Data to examine below:

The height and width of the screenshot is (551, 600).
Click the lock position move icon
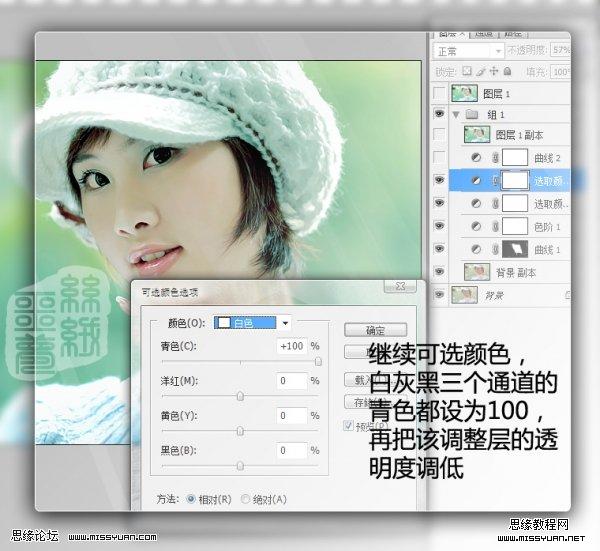[496, 72]
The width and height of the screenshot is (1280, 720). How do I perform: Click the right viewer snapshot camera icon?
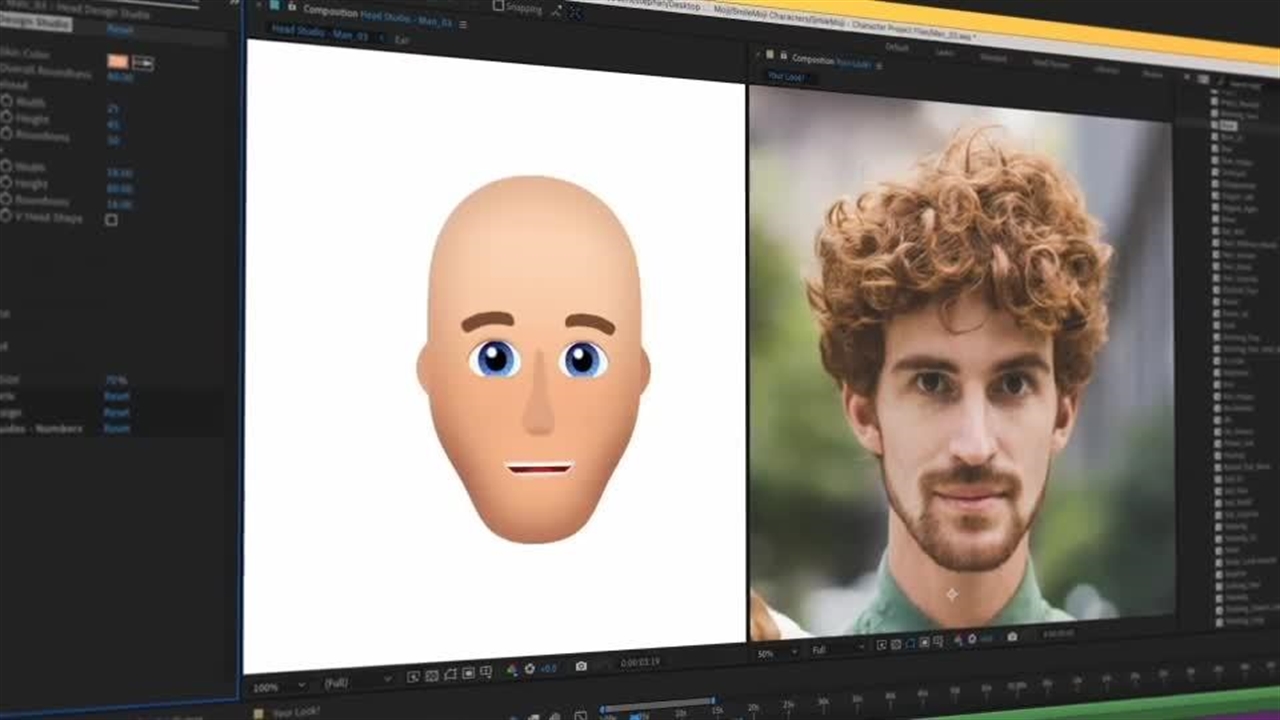pos(1012,637)
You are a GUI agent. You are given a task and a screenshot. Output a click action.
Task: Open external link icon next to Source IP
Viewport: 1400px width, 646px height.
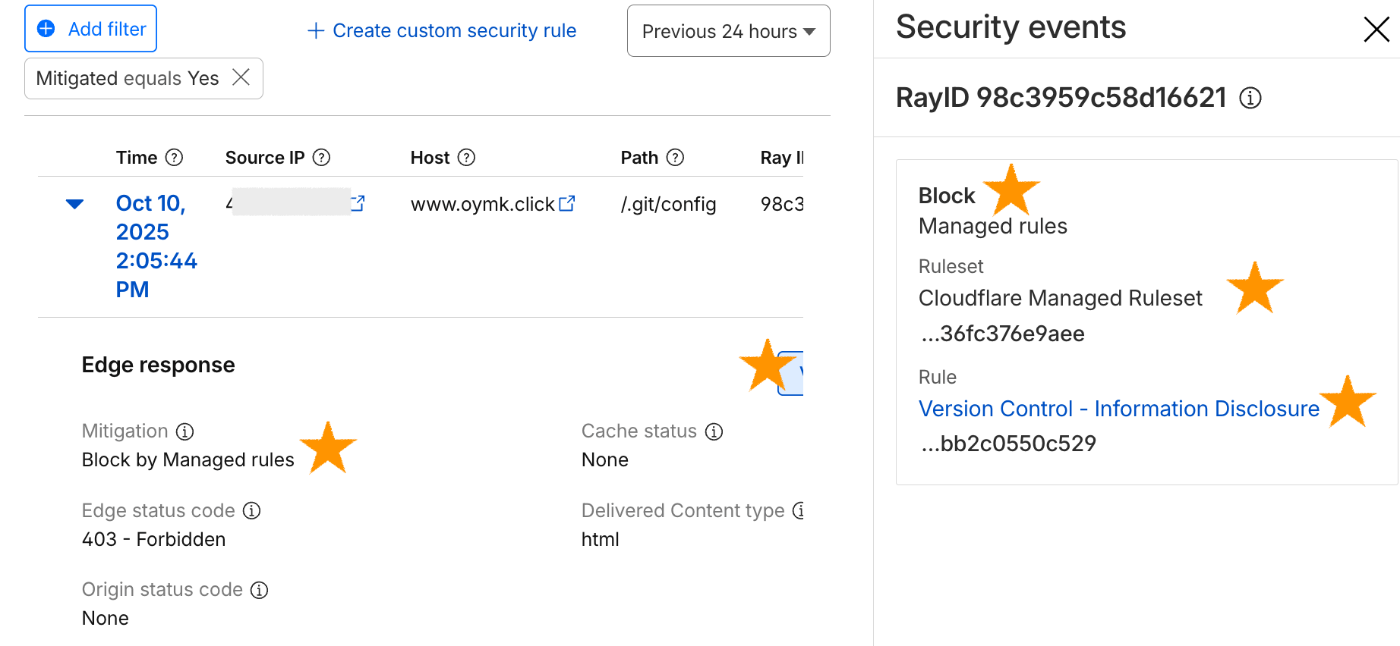tap(357, 204)
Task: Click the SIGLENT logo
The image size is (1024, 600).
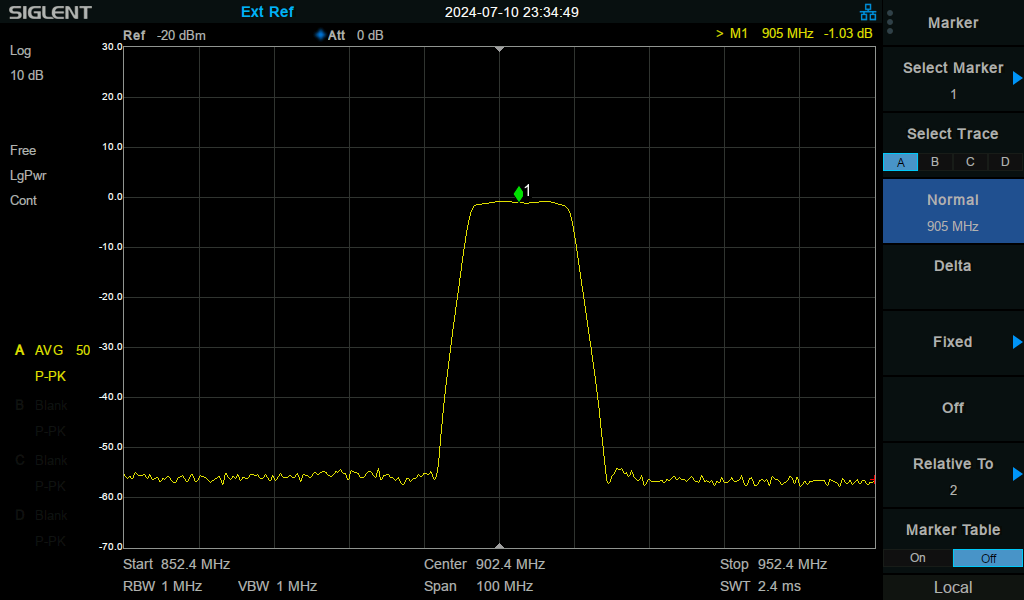Action: coord(49,12)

End of Data to examine.

What the task asks
Each entry above should be written out again exactly, without its pictures.

Response to the task
The height and width of the screenshot is (551, 600).
Click the lock position move icon
[496, 72]
The width and height of the screenshot is (1280, 720). How do I perform: Click the right viewer snapshot camera icon?
pos(1012,637)
You are a GUI agent. You are given a task and a screenshot. Output a click action.
Task: Open external link icon next to Source IP
Viewport: 1400px width, 646px height.
tap(357, 204)
Task: Click the SIGLENT logo
The image size is (1024, 600).
Action: coord(49,12)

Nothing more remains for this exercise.